I loved what James Wolcott posted last week about Hollywood being "out of touch" with Wholesome American Values, and agree with him completely (also, ditto what George Clooney said last night in his acceptance speech for Best Supporting Actor: "And finally, I would say that, you know, we are a little bit out of touch in Hollywood every once in a while. I think it's probably a good thing. We're the ones who talk about AIDS when it was just being whispered, and we talked about civil rights when it wasn't really popular. And we, you know, we bring up subjects. This Academy, this group of people gave Hattie McDaniel an Oscar in 1939 when blacks were still sitting in the backs of theaters. I'm proud to be a part of this Academy. Proud to be part of this community, and proud to be out of touch.") And while a "Brokeback Mountain" Best Picture win would've been nice, if only to stick it up the collective reactionary ass just a bit further, it'll soon be on full display at Blockbusters nationwide, softly calling to those repressed, fearful souls, "Rent me . . . buy me . . . watch me again and again . . ."

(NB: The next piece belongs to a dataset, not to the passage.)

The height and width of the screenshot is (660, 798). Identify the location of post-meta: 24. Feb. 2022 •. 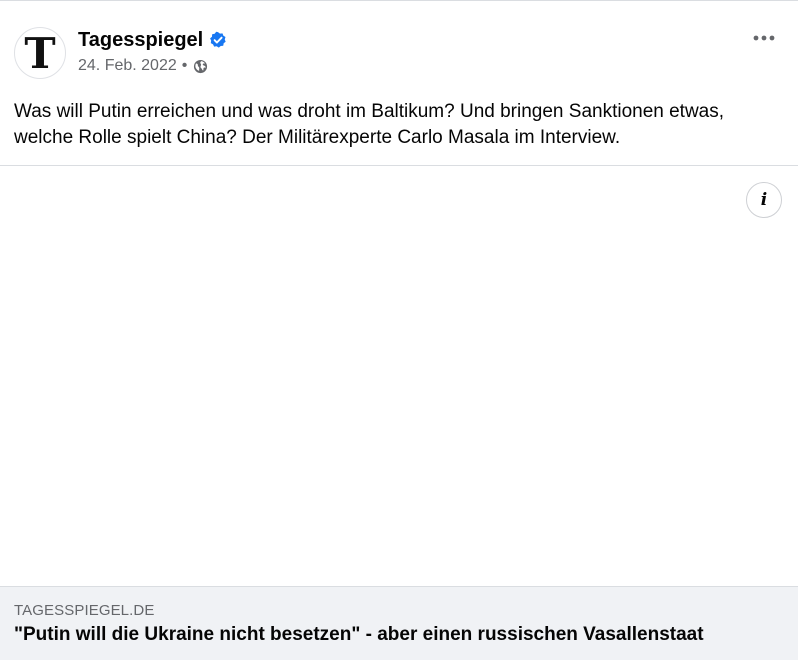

In Vanity Fair's current Hollywood issue (the one featuring Scarlett Johansson's pale Rubenesque figure on the cover), Peter Biskind, author of the highly-entertaining book about New Hollywood, "Easy Riders, Raging Bulls," looks into the making of "Reds," Warren Beatty's lush 1981 film about American communists John Reed and Louise Bryant, played by Beatty and Diane Keaton, respectively. It's your typical behind-the-scenes/"Where's the money gonna come from?" accounts, covering all the anxiety, in-fighting and egos that make up big Hollywood productions. A decent fluid read, and it stirred memories of how "Reds" affected me when I first saw it a quarter century ago. Back then, I was slowly emerging from my semi-apolitical shell, slightly liberal but lacking any real informative substance. Upon watching "Reds," however, I was stunned to learn that not only was there a vibrant American antiwar movement opposed to US entry into World War I, there once existed a bohemian/intellectual/artistic world that helped the early 20th century start to live up to its name. I'd never heard anything about this, and it certainly wasn't taught in my high school "history" classes. Excited by this fresh information, I went back to view "Reds" three more times in less than a month, noting all the names of those figures portrayed -- Emma Goldman, Max Eastman, Floyd Dell, Big Bill Haywood of the radical Industrial Workers of the World (who, played by Dolph Sweet, tells a gathering of "unskilled" laborers, "And the war the IWW wants you to get into is not a war in Europe, but class war against the capitalists!") -- then going to the library and various bookstores to find what I could about them.

It was a true eye-opener; and within weeks I learned all about The Masses, the radical mag John Reed wrote for, as well as Woodrow Wilson's violations of civil liberties like the Palmer Raids and the Sedition Act (in school, Wilson was presented as a great freedom fighter -- imagine my surprise discovering otherwise), and a good number of other historical facts and ancedotes about the 1914-18 era. This of course got me thinking about other parts of American history that I thought I knew well, which sent me once again into the library and bookstores, a search that was substantially expanded less than a year later when I moved to New York and had access to info I never dreamed existed.

It was liberal Hollywood that pointed me in this direction and made me aware of real American history, and it continues to offer alternative, vital counterpoints to the larger mainstream discussion. That's a major reason why cultural reactionaries hate Hollywood so. In their fevered minds, the less you know about what's happened in America, the better American you are, which is why Good Americans are among some of the worst people you'll ever meet.